Mais quels coûts, et comment réparer sans casse ?
Si Apple compte donner accès à des « kits de réparation » grand public, pour les manipulations les plus courantes, remplacement de la batterie, de l’écran et de l’appareil photo, quels seront les coûts de ces derniers ? Selon une étude de l’ADEME, les citoyens ne réparent pas si le coût de la réparation est supérieur à 30 % du prix de l’appareil neuf. Ainsi, un iPhone acheté 650 € ne sera pas réparé si cela coûte plus de 200 €. Actuellement, pour faire remplacer son écran en cas de fissure ou casse, il faut compter 361,10 € pour un iPhone 13 Pro Max ou 12 Pro Max par exemple. Il faudra donc que les prix des pièces détachées soient abordables…

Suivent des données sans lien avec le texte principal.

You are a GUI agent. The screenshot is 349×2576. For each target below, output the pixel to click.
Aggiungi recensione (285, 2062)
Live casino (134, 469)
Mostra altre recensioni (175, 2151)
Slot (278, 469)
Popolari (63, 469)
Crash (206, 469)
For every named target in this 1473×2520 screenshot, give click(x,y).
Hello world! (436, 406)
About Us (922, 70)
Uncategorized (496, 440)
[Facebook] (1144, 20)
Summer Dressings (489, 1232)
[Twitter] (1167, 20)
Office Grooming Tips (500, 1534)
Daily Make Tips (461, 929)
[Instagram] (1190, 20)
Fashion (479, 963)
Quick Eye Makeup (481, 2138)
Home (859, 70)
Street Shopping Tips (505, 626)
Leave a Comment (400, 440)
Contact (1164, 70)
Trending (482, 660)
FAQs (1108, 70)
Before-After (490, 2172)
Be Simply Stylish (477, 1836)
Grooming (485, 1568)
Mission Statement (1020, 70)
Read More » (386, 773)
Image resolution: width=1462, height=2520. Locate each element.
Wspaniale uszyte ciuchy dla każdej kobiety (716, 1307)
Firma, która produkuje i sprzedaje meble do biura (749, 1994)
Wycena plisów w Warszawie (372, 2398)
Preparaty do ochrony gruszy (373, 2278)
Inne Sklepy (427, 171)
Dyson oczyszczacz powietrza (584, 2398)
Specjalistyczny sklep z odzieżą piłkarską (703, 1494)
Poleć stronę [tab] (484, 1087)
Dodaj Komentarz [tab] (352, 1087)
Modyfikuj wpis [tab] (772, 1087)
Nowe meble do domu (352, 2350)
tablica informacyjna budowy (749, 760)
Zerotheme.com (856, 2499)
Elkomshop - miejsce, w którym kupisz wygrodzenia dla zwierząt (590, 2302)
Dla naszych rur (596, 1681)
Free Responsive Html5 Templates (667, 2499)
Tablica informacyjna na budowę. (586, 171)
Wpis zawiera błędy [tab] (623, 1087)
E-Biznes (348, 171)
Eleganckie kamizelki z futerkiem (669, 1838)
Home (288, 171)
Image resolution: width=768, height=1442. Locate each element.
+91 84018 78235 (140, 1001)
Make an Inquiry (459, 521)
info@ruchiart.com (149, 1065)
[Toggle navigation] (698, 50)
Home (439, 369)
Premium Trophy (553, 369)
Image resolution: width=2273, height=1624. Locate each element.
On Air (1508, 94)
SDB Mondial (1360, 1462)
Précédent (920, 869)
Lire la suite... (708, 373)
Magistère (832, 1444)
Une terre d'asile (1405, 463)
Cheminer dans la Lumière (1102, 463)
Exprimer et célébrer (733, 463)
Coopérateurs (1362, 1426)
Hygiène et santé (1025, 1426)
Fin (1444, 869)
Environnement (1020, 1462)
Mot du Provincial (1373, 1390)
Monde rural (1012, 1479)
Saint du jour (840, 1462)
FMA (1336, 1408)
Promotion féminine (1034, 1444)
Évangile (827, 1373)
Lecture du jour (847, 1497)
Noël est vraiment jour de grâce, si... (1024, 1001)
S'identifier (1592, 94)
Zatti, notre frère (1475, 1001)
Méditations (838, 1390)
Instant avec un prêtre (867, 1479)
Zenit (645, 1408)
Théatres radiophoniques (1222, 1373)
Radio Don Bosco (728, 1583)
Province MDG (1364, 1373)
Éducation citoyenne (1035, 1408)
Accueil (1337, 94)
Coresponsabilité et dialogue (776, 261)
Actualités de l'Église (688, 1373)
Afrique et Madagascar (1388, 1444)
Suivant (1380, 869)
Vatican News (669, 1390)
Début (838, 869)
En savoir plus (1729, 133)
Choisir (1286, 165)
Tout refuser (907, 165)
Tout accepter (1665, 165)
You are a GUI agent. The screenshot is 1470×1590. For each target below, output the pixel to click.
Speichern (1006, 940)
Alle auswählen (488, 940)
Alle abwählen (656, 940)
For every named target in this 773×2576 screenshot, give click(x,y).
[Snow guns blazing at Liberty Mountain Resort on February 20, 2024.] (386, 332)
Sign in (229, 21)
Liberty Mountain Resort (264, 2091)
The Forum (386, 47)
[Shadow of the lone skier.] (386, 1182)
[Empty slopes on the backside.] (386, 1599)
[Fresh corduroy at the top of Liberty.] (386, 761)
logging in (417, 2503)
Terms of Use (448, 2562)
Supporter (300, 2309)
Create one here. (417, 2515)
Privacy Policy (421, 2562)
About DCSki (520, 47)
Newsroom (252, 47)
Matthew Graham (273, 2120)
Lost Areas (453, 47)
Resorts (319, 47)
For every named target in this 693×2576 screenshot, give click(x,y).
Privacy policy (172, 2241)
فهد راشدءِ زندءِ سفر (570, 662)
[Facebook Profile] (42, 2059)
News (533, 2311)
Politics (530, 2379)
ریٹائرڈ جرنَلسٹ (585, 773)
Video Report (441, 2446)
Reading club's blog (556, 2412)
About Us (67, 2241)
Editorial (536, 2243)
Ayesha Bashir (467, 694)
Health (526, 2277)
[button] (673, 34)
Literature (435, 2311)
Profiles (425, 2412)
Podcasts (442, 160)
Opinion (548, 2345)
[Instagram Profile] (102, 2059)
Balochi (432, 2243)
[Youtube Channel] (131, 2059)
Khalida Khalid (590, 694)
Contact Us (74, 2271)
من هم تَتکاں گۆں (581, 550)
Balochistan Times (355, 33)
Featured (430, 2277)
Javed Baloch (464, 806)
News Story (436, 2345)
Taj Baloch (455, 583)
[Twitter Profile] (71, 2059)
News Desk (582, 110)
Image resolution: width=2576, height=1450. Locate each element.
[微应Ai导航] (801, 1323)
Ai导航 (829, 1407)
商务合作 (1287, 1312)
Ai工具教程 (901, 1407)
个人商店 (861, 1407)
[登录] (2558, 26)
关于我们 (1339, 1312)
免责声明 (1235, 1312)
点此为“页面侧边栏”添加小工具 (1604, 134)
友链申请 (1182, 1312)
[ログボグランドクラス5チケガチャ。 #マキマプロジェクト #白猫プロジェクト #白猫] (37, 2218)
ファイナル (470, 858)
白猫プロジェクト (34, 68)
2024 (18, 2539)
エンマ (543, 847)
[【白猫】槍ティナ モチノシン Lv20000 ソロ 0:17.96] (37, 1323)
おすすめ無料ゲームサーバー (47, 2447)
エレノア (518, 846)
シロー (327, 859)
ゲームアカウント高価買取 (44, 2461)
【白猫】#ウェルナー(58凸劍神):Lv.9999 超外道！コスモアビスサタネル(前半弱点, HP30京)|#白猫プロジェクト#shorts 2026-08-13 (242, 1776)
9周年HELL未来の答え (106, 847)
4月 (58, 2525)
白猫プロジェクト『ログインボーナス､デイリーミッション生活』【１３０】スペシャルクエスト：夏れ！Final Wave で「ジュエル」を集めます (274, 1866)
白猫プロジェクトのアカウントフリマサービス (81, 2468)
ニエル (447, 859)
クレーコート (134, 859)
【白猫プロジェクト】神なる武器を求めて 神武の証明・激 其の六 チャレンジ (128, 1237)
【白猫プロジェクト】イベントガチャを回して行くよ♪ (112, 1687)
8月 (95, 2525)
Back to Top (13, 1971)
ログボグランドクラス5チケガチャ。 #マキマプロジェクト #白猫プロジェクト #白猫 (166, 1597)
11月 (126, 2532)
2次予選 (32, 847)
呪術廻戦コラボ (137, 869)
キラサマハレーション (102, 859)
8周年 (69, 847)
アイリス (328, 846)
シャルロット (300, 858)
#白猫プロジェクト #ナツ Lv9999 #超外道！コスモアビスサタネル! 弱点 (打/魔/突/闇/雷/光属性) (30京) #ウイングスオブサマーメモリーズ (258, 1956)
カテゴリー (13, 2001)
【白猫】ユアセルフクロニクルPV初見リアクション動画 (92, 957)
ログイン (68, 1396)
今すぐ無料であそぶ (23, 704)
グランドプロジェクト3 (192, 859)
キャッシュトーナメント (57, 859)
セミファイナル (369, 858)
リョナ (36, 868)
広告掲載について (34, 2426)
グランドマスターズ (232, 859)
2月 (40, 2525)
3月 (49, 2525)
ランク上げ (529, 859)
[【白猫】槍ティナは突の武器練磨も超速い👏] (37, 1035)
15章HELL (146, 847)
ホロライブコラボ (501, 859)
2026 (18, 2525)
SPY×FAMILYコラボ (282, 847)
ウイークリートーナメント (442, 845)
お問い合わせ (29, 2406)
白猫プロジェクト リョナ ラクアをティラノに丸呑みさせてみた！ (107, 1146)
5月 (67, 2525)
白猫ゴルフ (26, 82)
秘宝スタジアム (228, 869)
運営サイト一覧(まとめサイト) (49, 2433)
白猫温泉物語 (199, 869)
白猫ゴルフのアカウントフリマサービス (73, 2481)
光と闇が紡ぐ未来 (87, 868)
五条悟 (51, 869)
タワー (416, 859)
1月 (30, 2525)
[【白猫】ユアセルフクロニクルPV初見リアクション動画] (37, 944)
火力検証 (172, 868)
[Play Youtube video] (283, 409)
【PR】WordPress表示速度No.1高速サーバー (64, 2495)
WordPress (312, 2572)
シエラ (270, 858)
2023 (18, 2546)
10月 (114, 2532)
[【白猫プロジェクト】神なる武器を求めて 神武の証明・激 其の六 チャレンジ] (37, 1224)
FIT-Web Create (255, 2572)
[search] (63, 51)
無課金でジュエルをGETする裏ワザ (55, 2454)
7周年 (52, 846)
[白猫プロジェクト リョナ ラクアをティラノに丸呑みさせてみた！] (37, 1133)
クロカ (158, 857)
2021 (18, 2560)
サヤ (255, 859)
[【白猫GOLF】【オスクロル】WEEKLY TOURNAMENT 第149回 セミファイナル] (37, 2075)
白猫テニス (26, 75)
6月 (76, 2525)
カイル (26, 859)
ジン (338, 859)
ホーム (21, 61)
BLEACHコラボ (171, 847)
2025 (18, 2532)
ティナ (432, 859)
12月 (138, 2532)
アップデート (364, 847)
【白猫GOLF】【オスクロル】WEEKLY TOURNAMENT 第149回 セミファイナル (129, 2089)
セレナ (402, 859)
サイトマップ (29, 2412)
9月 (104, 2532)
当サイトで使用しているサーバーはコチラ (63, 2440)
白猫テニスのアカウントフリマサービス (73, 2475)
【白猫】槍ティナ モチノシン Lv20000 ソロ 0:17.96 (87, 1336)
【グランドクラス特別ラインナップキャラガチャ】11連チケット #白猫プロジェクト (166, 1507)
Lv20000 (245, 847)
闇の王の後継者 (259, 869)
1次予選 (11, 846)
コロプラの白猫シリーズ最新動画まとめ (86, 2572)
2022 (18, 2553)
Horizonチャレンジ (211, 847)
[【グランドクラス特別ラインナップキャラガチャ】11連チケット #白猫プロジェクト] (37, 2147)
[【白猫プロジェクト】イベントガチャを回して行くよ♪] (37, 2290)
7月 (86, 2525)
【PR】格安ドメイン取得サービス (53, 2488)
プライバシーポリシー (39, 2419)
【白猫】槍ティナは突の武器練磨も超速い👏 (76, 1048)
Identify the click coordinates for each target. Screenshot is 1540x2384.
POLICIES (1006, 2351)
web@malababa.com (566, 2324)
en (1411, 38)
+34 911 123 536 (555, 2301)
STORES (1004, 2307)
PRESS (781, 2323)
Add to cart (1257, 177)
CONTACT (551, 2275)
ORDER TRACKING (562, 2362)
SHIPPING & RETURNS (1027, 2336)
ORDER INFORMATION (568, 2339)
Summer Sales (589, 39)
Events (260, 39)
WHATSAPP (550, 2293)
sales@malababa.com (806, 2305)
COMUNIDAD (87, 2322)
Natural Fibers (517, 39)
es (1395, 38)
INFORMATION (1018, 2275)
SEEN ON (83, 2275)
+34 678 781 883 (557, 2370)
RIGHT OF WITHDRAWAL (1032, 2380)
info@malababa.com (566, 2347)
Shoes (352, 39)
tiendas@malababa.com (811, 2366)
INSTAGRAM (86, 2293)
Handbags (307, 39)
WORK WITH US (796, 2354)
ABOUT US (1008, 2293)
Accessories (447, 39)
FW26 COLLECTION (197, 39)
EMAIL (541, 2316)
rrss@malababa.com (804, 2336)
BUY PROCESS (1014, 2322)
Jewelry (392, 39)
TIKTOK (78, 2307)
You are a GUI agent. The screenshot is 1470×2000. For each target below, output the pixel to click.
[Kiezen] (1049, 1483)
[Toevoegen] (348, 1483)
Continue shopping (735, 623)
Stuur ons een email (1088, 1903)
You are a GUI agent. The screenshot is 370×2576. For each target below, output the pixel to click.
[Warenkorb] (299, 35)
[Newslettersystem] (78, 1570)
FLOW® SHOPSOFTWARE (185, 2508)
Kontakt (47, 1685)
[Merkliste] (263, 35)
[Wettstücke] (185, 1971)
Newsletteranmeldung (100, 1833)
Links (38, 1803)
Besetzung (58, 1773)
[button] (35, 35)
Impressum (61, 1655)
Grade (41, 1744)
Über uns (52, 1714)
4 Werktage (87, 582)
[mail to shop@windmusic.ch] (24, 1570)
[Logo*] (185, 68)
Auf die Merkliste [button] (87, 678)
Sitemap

Second problème potentiel : comment réparer un appareil non démontable ? Batteries collées, absence de vis, outils spéciaux… la plupart des produits Apple ne peuvent pas être ouverts et réparés sans être cassés, expliquent Geoffroy Malaterre et Cyril Berton. “Aujourd’hui, pour démonter un iPhone, plusieurs manipulations sont « risquées » comme devoir décoller la batterie (arrachage potentiel d’autres éléments) ou ouvrir le téléphone en chauffant les contours (chauffage nécessaire pour faire fondre les colles). »
Apple n’a-t-il pas indiqué lui-même dans son communiqué du 17 novembre : “La réparation en libre-service est destinée aux techniciens individuels possédant les connaissances et l’expérience nécessaires pour réparer les appareils électroniques. Pour la grande majorité des clients, consulter un réparateur professionnel avec des techniciens certifiés qui utilisent des pièces d’origine Apple est le moyen le plus sûr et le plus fiable d’obtenir une réparation. »
Apple se voit régulièrement reproché par des entreprises et autorités de contrôler de trop près son écosystème physique et immatériel. Les problèmes de compatibilité avec des appareils d’autres marques, par exemple, incitent fortement les consommateurs à rester dans l’univers de la pomme. Récemment, la marque a été sévèrement critiquée pour avoir programmé le blocage de « Face ID » si l’écran du nouvel iPhone est changé par un réparateur non agréé. Quelques jours après ce scandale, la marque s’est engagée à corriger le problème et permettre le changement de l’écran tactile.